Grandi novità per Giochi Preziosi: nel gruppo, fondato dall’imprenditore Enrico Preziosi, dovrebbero entrare importanti azionisti.
Ieri, presso la sede del Mimit, è stata resa nota la firma di un accordo tra l’azienda e l’investitore internazionale Super Hisen, accordo finalizzato al possibile ingresso nell’azionariato, previa approvazione del Tribunale.
La cinese Super Hisen Corporation è soprattutto un gigante nella fornitura di giocattoli e, secondo indiscrezioni, potrebbe versare nelle casse della società italiana qualcosa come 80 milioni di euro.
Ma torniamo alle notizie ufficiali. Ieri, 13 luglio, a Palazzo Piacentini, l’azienda di Cogliate (MB) ha anche precisato che è in corso un’ulteriore ricerca di potenziali investitori per poter avere le risorse finanziarie necessarie al piano industriale di rilancio 2027/2031.
Insomma, il percorso di risanamento continua, mentre l’azienda si trova attualmente in procedura di concordato preventivo presso il Tribunale di Milano.

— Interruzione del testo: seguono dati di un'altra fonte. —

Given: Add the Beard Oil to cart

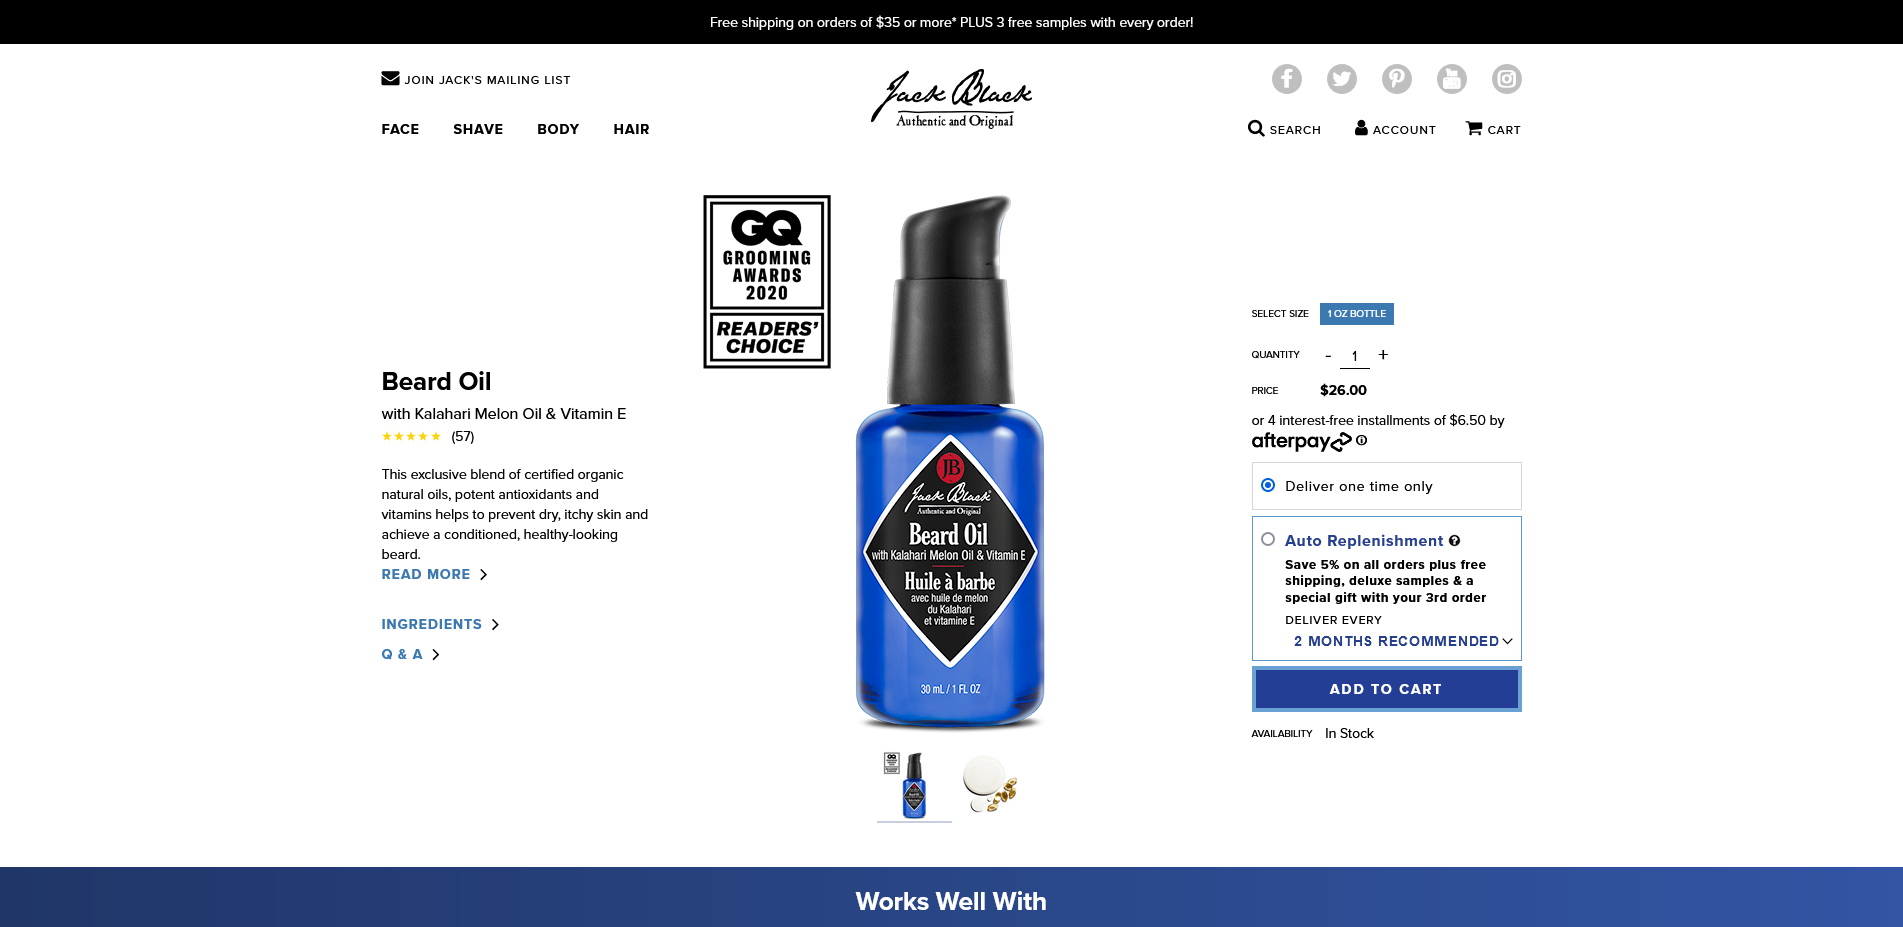Looking at the screenshot, I should pyautogui.click(x=1386, y=689).
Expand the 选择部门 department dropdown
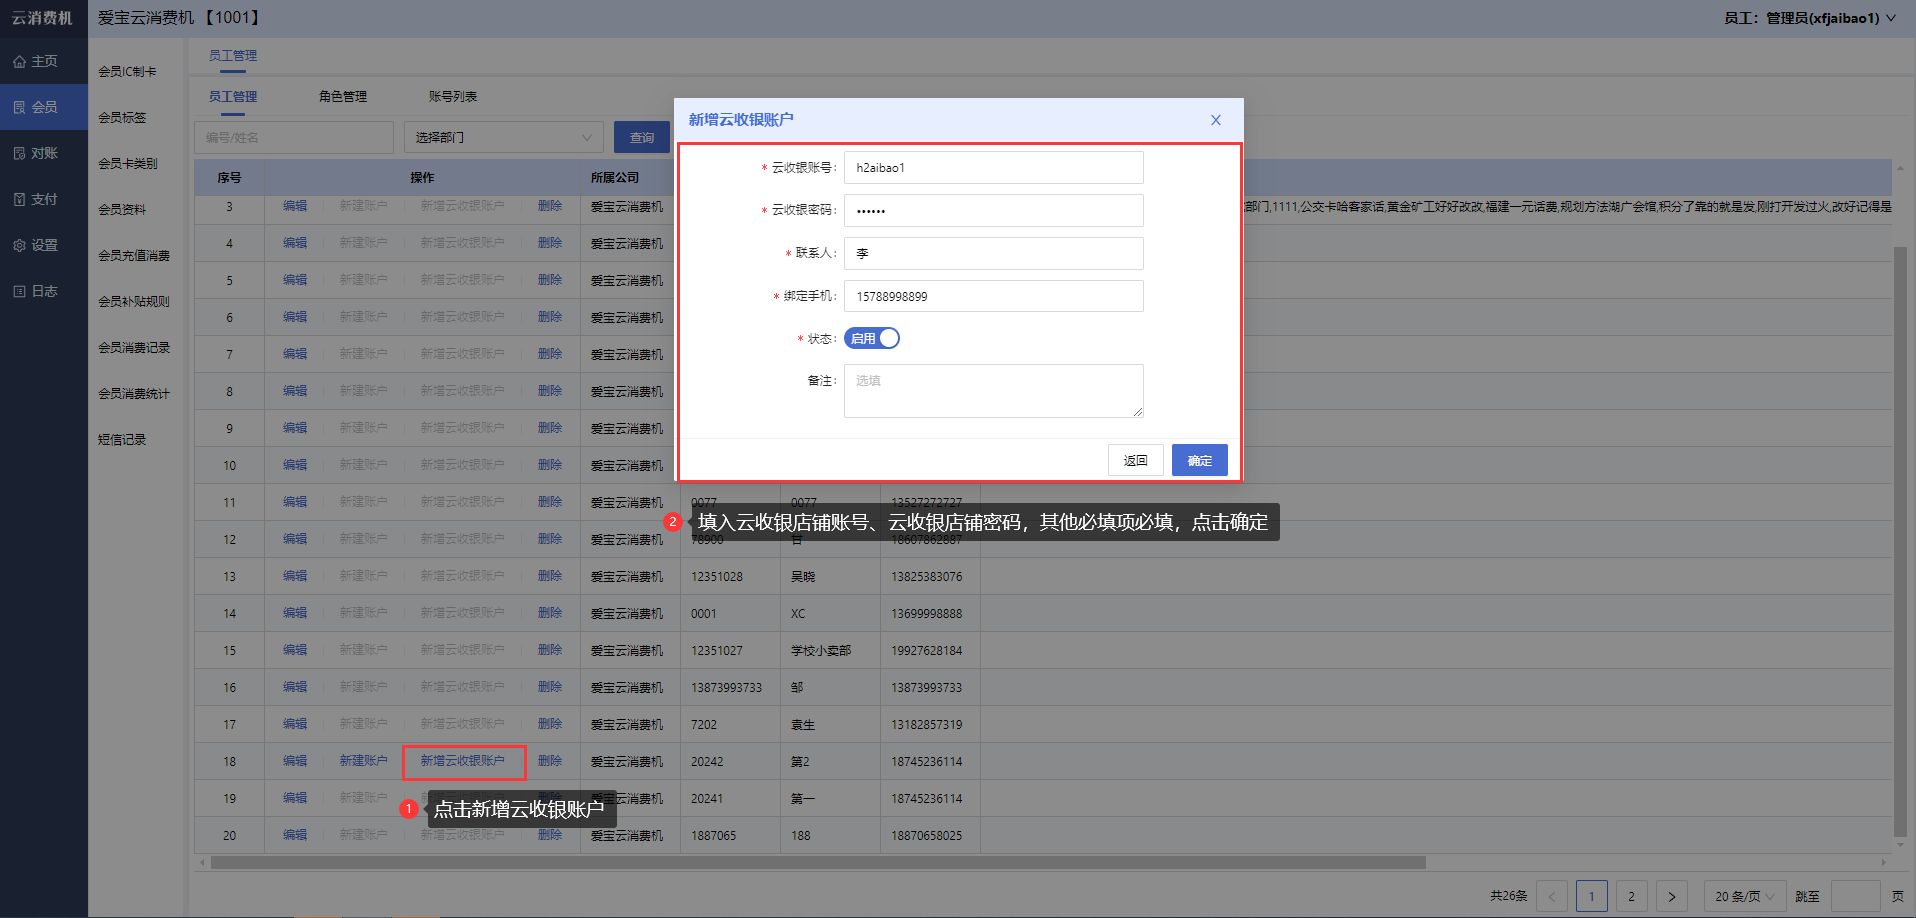 tap(503, 138)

La vertenza interessa due distinti ambiti aziendali: il settore ingrosso, che impiega tra gli 800 e i 900 addetti e che trova stabilizzazione grazie a questo accordo, e il settore retail, che coinvolge tra i 100 e i 150 lavoratori, attualmente in cassa integrazione, “rispetto ai quali – precisa il Ministero - sarà necessario un confronto strutturato ai fini della più ampia tutela possibile”.
“Il Mimit – si legge - prendendo atto dell’accordo sottoscritto, attende la presentazione del piano di ristrutturazione, previsto per il 6 agosto presso il Tribunale di Milano, dopo la proroga di 60 giorni concessa dalla magistratura per completare il programma di rilancio, e indice con anticipo il tavolo di confronto, ora fissato in autunno, al termine della decisione del Tribunale stesso. Nel prossimo incontro saranno coinvolti anche i rappresentanti delle Regioni, dove sono presenti i punti vendita Giochi Preziosi, per avviare politiche attive a tutela dei dipendenti interessati”.
Da ricordare che, il 26 giugno, i sindacati del commercio hanno proclamo uno sciopero, concernente i 320 lavoratori impiegati nei 30 punti vendita in fase di dismissione e/o riorganizzazione.
“L'ultimo aggiornamento trasmesso dall'azienda – scrive Fisacat Cisl - conferma, inoltre, un cronoprogramma in continua evoluzione, con rinvii di alcune cancellazioni di negozi, anticipazioni di altre e trattative ancora aperte per possibili cessioni di rami d'azienda”.
Ora questo clima di incertezza e tensione troverà concreti motivi di ottimismo e chiarimento.